Предстоящие изменения в жизни несли с собой пару приятных перспектив: не надо было получать взбучку от главного по поводу кудрявовской лысины, и многократная прибавка денег сулила небольшое увеличение независимости от них. Голос тоже не проявлял никаких признаков озабоченности по поводу перемены места работы, поэтому всю забодаловскую голову заполнили только две мысли: сколько конкретно будут платить и что конкретно надо делать. Особый азарт в ситуацию добавляло то, что вопрос можно было решить прямо сегодня, и завтра уже проснуться новым человеком на новом месте, в новой должности. По сути, Забодалов останется прежним, изменится только ситуация вокруг него, но в субъективном восприятии изменится целый мир, состоящий из обязанностей и возможностей и в глазах окружающих, изменится сам Забодалов, всего-навсего сменивший запись в трудовой книжке и количество нулей в ведомости о зарплате… Но философия была быстро задвинута на потом, и, кроме радужных перспектив, только два маленьких червячка сомнения копошились в глубине души. Во-первых, можно было лишиться возможности видеть Богданову, а во-вторых, что менее важно, почему этот всемогущий добродетель, очень много чем владеющий и много чего контролирующий, до сих пор сидит на должности завхоза в психиатрической больнице и, судя по всему, не собирается никуда уходить. Второй червячок оказался совсем слабым и вялым, а первого утихомирило то, что превращение просто сытого Забодалова в Забодалова с финансовыми возможностями добавило бы недостающей уверенности в общении с доктором Богдановой. Он уже встал со стула и хотел бежать на проходную, где стоял «мерседес» Хотело, но из-за спины завхоза выглянула Венера и начала корчить страшные физиономии, изображая что-то рогатое с выпученными глазами и постоянно проводя большим пальцем по горлу. При этом она все время показывала на дверь Архангельского и грозила Забодалову кулаком. «Рожки», приставляемые Венерой поочередно то к своей голове, то к голове ничего не подозревающего завхоза, не произвели на Забодалова должного впечатления, а вот указание на дверь кабинета было явным обвинением в попытке трусливого бегства. Время принятия решения измерялось секундами, Хотело уже звонил водителю и давал какие-то инструкции, и, чтобы немного разобраться в своих чувствах, Забодалов задал совершенно естественный и безобидный вопрос:

– Интересно, а что же все-таки это за работа, если за нее платят в несколько раз больше?

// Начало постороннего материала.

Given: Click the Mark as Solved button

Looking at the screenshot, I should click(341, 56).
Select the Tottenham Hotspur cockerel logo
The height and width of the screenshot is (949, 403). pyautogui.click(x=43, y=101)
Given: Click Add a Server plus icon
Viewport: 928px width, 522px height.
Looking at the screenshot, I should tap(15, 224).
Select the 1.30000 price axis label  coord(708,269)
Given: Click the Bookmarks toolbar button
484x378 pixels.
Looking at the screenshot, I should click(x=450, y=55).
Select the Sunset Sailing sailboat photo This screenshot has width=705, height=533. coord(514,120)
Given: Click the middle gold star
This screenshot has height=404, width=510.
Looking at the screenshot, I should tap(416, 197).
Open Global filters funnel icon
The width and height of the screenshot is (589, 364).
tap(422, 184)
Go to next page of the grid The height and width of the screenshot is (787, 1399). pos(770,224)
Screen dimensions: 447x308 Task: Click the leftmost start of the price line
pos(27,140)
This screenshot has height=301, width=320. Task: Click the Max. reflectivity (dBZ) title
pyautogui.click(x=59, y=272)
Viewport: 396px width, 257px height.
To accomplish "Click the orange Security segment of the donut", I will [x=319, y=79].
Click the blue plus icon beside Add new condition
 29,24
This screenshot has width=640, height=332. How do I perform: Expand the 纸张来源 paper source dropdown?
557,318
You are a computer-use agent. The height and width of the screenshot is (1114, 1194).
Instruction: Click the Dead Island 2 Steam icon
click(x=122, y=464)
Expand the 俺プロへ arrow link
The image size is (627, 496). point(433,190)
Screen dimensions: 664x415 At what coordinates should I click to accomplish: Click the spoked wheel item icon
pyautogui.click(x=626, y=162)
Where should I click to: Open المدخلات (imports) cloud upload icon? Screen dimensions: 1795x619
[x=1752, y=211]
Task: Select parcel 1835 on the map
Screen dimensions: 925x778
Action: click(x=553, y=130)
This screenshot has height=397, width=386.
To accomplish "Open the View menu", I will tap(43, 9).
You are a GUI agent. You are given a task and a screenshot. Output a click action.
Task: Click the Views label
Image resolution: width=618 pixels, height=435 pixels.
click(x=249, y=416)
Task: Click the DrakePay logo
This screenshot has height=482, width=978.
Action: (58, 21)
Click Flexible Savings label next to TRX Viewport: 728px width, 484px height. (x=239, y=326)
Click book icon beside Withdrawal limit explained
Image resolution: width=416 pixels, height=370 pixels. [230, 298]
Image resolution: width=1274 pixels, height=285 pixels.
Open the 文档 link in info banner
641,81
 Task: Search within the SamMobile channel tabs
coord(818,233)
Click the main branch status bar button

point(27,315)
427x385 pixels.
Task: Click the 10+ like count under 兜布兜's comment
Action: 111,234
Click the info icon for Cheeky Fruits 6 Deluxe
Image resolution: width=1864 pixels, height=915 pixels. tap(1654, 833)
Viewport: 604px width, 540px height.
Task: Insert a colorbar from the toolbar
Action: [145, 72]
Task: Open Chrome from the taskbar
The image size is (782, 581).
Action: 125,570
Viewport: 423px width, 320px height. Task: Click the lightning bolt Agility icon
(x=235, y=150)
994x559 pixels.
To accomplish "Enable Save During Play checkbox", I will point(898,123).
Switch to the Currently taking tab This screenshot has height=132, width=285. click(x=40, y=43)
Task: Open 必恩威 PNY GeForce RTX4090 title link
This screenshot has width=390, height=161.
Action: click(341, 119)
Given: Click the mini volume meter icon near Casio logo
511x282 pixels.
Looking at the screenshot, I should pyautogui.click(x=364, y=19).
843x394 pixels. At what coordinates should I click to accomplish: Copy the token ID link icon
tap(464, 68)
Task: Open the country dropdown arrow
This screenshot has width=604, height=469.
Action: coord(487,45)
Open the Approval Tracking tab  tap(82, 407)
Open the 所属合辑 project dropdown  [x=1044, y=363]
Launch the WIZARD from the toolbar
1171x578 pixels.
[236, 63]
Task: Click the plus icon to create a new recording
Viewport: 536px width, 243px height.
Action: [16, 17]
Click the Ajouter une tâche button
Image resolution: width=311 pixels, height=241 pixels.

– Да на бойне, при мясокомбинате, – выпалила Венера, как будто спрашивали именно ее, и еще раз провела большим пальцем по горлу. Этот жест показался Забодалову полетом серпа ниже пояса, и он, в надежде на опровержение, посмотрел на Хотело. Красивое лицо завхоза почти не изменилось, разве что немного опустились уголки рта и образовалось несколько морщин, но весь он стал похож на разъяренного удава и, ни слова не сказав Забодалову, стал медленно поворачиваться к Венере. Это означало, что опровержения не будет, и уже щекочущее воображение десятикратное увеличение жалования останется в воспоминаниях огромной рыбой, в последний момент соскользнувшей с крючка. Принять предложение Хотело было совершенно невозможно, Забодалов был вегетарианцем, и никакие деньги не могли заставить его работать на бойне.

После такой неожиданной развязки в карманах у него ничего не прибавилось и не убавилось, но к внутреннему дискомфорту ожидающего выволочку человека добавилось чувство безнадежно ограбленного. Забодалову оставалось только вежливо отказаться от заманчивого предложения, сохранив при этом хорошее отношение к себе всемогущего начальника, и постараться смягчить его гнев по отношению к проболтавшейся секретарше.

– Видите ли, Александр Леонидович, – начал Забодалов свое извинительное выступление, – к моему большому сожалению…

– Заткнись ты, жалетель хрюшек и коровок, с тобой я разберусь потом, – грубо перебил его Хотело. – А тебя, милая, я научу думать перед тем, как говорить!

И он схватил Венеру пальцами за щеки так, что она стала похожа на нарисованную рыбку. Ошарашенный такой степенью озверелости завхоза, Забодалов сел на стул и признался себе в полном непонимании того, что происходит. С одной стороны, было приятно, что начальство знает о его вегетарианстве и любви ко всему живому, но с другой стороны, почему отказ от новой должности привел всегда дружелюбного и вежливого Хотело в такое бешенство, что он перешел на совершенно оскорбительный тон и того и гляди задушит Венеру.

– Александр Леонидович, не мните, пожалуйста, девушку, ведь я все равно бы через час узнал, что это за работа… – попытался успокоить завхоза Забодалов.

Но Хотело не обратил на это никакого внимания и продолжил свой монолог, обращенный к превращенной в молчаливую рыбку Венере:

– Я в этот раз с таким трудом заранее узнал, кто та, которой, возможно, предстоит поставить точку в этой затянувшейся истории с возвращением, и мне не хватило часа, чтобы убедить ее сделать все так, как надо мне. А ты ведь прекрасно знала, что после того, как он войдет в эту дверь, я не смогу ей ничего сказать, если только злобу не пустит она в свое сердце, и я тебя научу… Ничему ты ее не научишь, – перебил его спокойный мягкий голос.

На пороге своего кабинета стоял главный врач психиатрической больницы № 7 Гавриил Архангельский и совершенно спокойно наблюдал за происходящим в приемной. Забодалов с облегчением вздохнул, решив, что Венера спасена, и завхозу сейчас воздастся за хамство и недостойное поведение, но Архангельский, не обратив никакого внимания на бедственное положение секретарши, посмотрел на Забодалова, сказал:

– Заходите, нам пора поговорить, – и шагнул обратно в свой кабинет.

Удивляться этому уже не было времени, надо было срочно решить, спасать болтающуюся в цепких руках Хотело девушку или проследовать в кабинет, оставив ее на произвол судьбы, как это только что сделал Архангельский. И хотя атлетическое телосложение завхоза и его нежелание слушать какие-либо аргументы сводили шансы на освобождение Венеры к нулю, Забодалов засучил рукава свитера и решительно встал. В это время Венере удалось приостановить руку Хотело, которая держала ее за щеки и болтала голову туда-сюда.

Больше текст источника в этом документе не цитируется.